Sac State setter assists women’s volleyball team to success


Michael Zhang

Sacramento State senior setter Kennedy Kurtz sets the ball for a teammate against Portland State Nov. 5 at Colberg Court.

Ryan Lewis

The Sacramento State women’s volleyball team not only has a player ranked fifth in the nation in assists, but a junior the team can count on to take the lead.

Sac State junior setter Kennedy Kurtz leads the Big Sky Conference in assists (1167) as of Nov. 9 and at one point was ranked second in the NCAA in that same statistic, which has helped teammates such as junior outside hitter Shannon Boyle lead the team in kills.

“Ken, well obviously she is a captain, but she is a leader on and off the court, and that helps a lot as a setter,” Boyle said. “From your setter, you need for them to control plays, control every part on the court (and) if it wasn’t for her, I wouldn’t be able to kill that ball (so) it’s all her that gives me the opportunity to get that kill.”

Kurtz began playing volleyball in the seventh grade, where she competed in both middle school and club volleyball. The 5-foot-10 setter has a natural athletic ability that can be attributed to her parents Noel Kurtz, who ran track at the University of Arizona, and Craig Kurtz, who played college basketball at East Central Oklahoma.

Though Kurtz can thank her parents for passing down the athletic gene, her main mentors were her two club coaches AJ Malice, the current assistant volleyball coach at Big Sky rival Eastern Washington, and Matt Dyke.

“I had a club coach back in my freshman year in high school who told me I would never play in college, and I was never going to be good enough,” Kurtz said. “So I (went) to a different club — Matt and AJ just always believed in me, always knew my potential as a player. So those two really kept me going in volleyball and made me who I am.”

However, volleyball was not the only sport Kurtz excelled at, as she won a national championship in competitive jump roping and then went on to follow her mother’s footsteps in track and field. Kurtz broke her high school’s records in 100m hurdles, 300m hurdles, 4x100m relay and brought her 4x400m relay team a state championship in 2012.

A standout athlete at Ironwood Ridge High School in Oro Valley, Arizona, Kurtz also led the varsity volleyball team to three straight Division II Section V titles from 2011-13. Kurtz was named the Southern Arizona Player of the Year and first team all-section, first team all-Southern Arizona, and the team MVP.

Sacramento State junior setter Kennedy Kurtz serves the ball against Portland State at the Hornets Nest on Nov. 5. (Photo by Michael Zhang)

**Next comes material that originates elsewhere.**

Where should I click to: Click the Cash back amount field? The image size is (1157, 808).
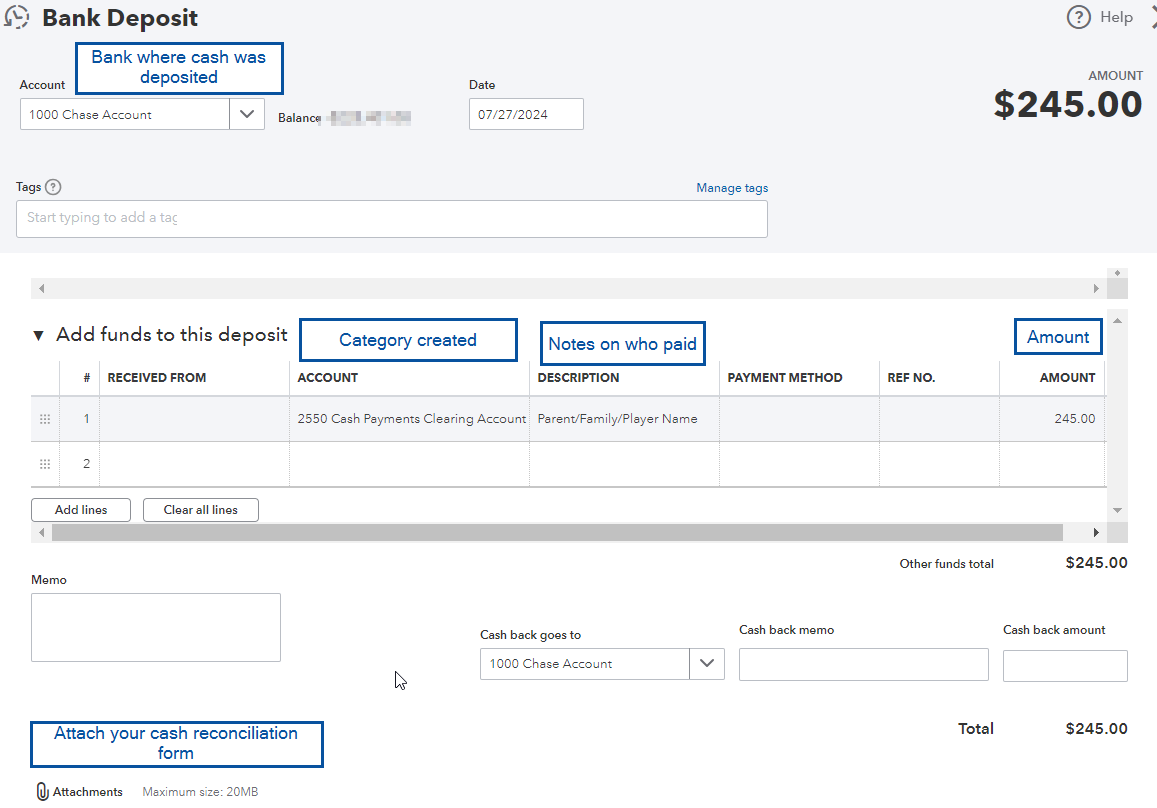click(1064, 666)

Leaving friends and family behind in Arizona, Kurtz decided to play volleyball at Sac State. Soon after, Kurtz became roommates and close friends with Boyle and junior defensive specialist Brigette Murdoch.

“[Kurtz] is such a good leader, we all look up to her as a best friend, we’re like family,” Murdoch said. “She is the leader on the court, then when we come home, she is our best friend. So I look up to her as a person in every way.”

One vivid memory that all three girls can always share a laugh to was a time during two straight weeks of preseason volleyball, and Kurtz got all too excited about some fruit snacks.

“So one time we’re shopping, and [Kurtz] went to say, ‘hey guys look at these fruit snacks,’ but instead she said, ‘Fruit of the Loom, look at the Fruit of the Loom,’ which is like an underwear brand,” Boyle said while trying to hold back a laugh.

The girls’ bond is so close, Kurtz says she is going to make a blooper reel at the end of the season because the trio accidentally collide with each other at least once a game.

Despite these run-ins, Sac State head coach Ruben Volta admires the attitude and leadership Kurtz brings to the court as well as her personality off of it.

“On the court, (I most admire) probably experience, just knowing situations better in terms of who to set, when to set them based on what the defense is doing,” Volta said. “So I would say experience stands out on the court.”

Kurtz also hopes that her experience as a future intern with the Sac State athletics office will provide her with an opportunity to be involved in sports after her time as a Hornet is over.

“I do all the announcing for the basketball games and then I’ll be hopefully doing baseball and tennis next year when they do media packages,” Kurtz said. “But I really want to get into sideline reporting. Honestly, I would be fine for any pro sport or college football.”

But before Kurtz can make the jump into the media side of things, she and her teammates must continue to prepare for the Big Sky Tournament on Nov. 17 by taking on Idaho State on Thursday and Weber State on Saturday at the Hornets Nest.